Having lost her best friend to breast cancer, lonely and bored Caroline (Fanny Ardant), signs up for a local senior activities club. At first, the recently retired dentist is not happy: many of the tutors are patronising, and a drama session ends in humiliation and a walk-out.
A computer problem brings Caroline back to the IT class, as taught by Julien (Laurent Lafitte), a ladies' man who is several decades her junior. Julien soon finds a way to alleviate her boredom. The pair embark on a sensible, rule-bound affair: he doesn't talk about his other women; she doesn't ask. But what will her cuckolded husband (The Diving Bell and the Butterfly's Patrick Chesnais) and grown up daughter think?
Bourgeois marital strife is so commonplace in French cinema, audiences could easily turn random Gallic movies into a drinking game: score two for architect husband, three for impossibly luxurious Parisian apartment and, hey, it’s KST: you’ve hit the jackpot.
Ardant's mischievous, César-nominated performance allows Marion Vernoux's film to stand out from the pack. In common with the film's heroine, Bright Days Ahead just wants to have a little fun. There are serious subtexts here: the idea that retired people are marginalised and invisible; the notion that a 60-year-old might as well be 107; at any rate, both will end up at the same pottery class.

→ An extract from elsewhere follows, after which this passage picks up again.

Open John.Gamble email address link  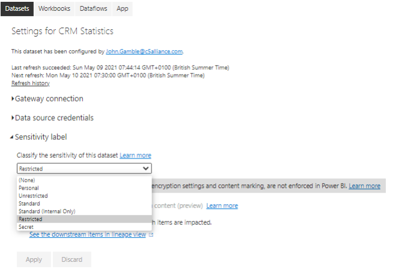click(144, 52)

In this context, Caroline’s adulterous activities have a rebellious quality, one that is complemented by increasingly reckless, careless behaviour. An inexperienced cheat, our otherwise clever heroine is hopeless at covering her tracks. It’s one of many contradictions that endear her to us.
Nicolas Gaurin’s sunny cinematography adds to the sense that we’re embroiled in a zipless holiday fling.